→ EXERCISE DATA
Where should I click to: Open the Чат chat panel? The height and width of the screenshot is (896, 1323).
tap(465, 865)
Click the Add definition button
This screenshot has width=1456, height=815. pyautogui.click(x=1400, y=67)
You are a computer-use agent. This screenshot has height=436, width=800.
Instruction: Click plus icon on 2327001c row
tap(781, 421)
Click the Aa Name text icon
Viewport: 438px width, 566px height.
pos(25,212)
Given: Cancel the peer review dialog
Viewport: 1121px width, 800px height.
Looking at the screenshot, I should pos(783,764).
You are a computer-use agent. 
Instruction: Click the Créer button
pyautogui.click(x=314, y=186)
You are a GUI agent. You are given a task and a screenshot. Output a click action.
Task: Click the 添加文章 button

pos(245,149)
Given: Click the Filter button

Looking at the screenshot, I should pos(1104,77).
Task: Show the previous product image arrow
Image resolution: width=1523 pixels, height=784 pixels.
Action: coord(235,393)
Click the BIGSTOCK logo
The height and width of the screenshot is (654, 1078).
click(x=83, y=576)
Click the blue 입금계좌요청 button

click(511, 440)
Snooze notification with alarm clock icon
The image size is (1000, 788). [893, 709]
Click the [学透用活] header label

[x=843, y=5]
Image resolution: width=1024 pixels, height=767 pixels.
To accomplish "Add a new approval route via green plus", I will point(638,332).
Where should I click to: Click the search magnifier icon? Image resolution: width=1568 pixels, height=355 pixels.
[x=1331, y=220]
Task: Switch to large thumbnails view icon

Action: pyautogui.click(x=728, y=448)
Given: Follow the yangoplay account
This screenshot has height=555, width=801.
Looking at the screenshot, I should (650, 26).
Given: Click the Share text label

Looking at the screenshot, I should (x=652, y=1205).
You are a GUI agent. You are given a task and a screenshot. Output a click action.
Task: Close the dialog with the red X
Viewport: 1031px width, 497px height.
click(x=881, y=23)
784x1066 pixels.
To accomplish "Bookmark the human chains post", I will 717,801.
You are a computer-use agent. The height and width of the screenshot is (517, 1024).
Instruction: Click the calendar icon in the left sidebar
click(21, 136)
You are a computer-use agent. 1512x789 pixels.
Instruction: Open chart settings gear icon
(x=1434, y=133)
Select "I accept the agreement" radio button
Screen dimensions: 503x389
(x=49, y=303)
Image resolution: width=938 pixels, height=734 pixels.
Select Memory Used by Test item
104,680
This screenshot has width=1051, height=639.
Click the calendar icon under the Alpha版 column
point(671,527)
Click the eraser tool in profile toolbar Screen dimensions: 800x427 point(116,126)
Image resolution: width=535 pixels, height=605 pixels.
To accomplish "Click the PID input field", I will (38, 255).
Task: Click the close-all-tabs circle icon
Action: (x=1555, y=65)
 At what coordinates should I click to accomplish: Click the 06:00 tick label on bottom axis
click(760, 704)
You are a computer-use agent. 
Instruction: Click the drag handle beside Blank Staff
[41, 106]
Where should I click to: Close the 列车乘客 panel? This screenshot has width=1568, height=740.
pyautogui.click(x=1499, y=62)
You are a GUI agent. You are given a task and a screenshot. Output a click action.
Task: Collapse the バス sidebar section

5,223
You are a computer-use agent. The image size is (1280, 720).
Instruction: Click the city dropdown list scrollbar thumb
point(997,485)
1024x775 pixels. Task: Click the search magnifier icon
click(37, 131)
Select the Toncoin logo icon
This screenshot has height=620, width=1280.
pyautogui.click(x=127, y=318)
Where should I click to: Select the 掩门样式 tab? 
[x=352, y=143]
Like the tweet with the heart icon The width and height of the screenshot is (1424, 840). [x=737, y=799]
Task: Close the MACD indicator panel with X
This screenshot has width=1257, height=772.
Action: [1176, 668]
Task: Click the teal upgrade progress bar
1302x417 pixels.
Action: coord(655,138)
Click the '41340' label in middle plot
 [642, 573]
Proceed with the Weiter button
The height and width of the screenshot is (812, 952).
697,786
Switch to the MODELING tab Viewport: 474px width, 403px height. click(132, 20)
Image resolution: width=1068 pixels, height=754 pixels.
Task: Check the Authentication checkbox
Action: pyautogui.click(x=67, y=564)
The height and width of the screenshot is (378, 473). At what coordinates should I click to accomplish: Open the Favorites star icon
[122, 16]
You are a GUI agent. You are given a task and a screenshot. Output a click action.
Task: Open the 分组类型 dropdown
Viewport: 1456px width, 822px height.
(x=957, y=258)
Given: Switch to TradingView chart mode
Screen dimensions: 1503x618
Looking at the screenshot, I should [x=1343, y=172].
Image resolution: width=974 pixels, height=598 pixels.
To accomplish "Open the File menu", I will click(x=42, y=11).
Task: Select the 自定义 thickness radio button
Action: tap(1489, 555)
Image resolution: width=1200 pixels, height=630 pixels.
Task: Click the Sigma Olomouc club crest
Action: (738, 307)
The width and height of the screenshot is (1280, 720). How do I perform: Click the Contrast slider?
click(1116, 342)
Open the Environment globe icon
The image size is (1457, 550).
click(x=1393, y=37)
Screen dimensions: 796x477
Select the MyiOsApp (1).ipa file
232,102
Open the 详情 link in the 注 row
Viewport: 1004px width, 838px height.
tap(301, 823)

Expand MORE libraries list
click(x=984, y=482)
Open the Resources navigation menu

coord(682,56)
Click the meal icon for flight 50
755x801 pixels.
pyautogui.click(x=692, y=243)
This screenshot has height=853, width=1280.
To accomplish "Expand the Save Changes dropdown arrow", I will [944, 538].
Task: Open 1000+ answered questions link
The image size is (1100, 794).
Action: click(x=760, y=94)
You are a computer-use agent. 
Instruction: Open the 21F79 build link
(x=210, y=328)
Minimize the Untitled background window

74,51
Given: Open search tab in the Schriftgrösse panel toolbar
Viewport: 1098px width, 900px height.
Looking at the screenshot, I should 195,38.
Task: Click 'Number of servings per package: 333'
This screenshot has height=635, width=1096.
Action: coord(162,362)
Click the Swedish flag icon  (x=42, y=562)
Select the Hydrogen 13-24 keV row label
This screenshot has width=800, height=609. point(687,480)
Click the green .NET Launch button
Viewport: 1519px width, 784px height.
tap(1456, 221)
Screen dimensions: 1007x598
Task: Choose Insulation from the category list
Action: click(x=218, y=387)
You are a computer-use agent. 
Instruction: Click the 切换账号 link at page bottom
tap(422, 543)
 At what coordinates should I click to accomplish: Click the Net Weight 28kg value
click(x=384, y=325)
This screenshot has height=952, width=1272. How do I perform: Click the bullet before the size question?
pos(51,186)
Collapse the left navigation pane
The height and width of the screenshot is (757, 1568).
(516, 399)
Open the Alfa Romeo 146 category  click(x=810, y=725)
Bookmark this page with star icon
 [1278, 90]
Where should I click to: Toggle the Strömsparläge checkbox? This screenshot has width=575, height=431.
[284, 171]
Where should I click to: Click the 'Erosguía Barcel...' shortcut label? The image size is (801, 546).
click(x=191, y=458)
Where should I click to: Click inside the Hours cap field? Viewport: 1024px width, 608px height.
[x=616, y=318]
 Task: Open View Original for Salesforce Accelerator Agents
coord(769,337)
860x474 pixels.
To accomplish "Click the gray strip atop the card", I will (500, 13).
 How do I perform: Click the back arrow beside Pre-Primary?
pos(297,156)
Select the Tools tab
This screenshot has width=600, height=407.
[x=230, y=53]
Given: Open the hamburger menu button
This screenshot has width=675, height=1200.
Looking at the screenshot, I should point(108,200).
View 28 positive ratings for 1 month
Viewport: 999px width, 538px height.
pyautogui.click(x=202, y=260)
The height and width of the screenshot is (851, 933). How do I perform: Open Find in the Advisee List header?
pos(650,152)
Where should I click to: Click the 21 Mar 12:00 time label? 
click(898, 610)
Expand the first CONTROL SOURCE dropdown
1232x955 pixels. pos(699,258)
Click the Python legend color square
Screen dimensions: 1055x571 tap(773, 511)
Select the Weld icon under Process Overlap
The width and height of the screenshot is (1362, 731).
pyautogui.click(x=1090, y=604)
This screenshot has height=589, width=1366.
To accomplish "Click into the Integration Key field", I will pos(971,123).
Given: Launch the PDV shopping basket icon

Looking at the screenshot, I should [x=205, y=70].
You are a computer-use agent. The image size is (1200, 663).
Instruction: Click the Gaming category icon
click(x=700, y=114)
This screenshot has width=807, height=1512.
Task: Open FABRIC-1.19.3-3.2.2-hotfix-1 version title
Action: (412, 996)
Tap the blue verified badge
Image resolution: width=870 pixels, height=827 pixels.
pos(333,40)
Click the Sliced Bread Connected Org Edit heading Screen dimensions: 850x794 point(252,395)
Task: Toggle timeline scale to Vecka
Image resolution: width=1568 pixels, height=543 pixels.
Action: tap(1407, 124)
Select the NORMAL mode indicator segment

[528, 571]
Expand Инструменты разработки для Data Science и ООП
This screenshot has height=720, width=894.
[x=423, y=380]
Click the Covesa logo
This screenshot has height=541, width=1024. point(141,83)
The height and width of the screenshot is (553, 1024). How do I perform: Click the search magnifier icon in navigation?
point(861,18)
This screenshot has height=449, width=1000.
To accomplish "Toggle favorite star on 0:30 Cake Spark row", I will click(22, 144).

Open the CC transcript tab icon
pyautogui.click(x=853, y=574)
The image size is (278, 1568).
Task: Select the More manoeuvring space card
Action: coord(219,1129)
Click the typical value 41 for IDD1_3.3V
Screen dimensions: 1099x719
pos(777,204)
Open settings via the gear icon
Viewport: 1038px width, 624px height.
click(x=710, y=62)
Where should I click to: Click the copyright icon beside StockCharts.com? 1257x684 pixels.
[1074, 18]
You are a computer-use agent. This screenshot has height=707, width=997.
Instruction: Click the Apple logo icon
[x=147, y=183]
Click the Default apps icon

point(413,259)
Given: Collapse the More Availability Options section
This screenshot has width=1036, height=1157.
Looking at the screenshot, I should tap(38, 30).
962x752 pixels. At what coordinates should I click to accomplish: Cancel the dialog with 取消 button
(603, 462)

→ AIM OF THE TASK
As the answer, set down only the lines from the data above between the one holding "Viewport: 1098px width, 900px height." and the one holding "Click the Swedish", inclusive, exactly as they read.

→ ANSWER TO THIS TASK
Viewport: 1098px width, 900px height.
Looking at the screenshot, I should 195,38.
Task: Click 'Number of servings per package: 333'
This screenshot has height=635, width=1096.
Action: coord(162,362)
Click the Swedish flag icon  (x=42, y=562)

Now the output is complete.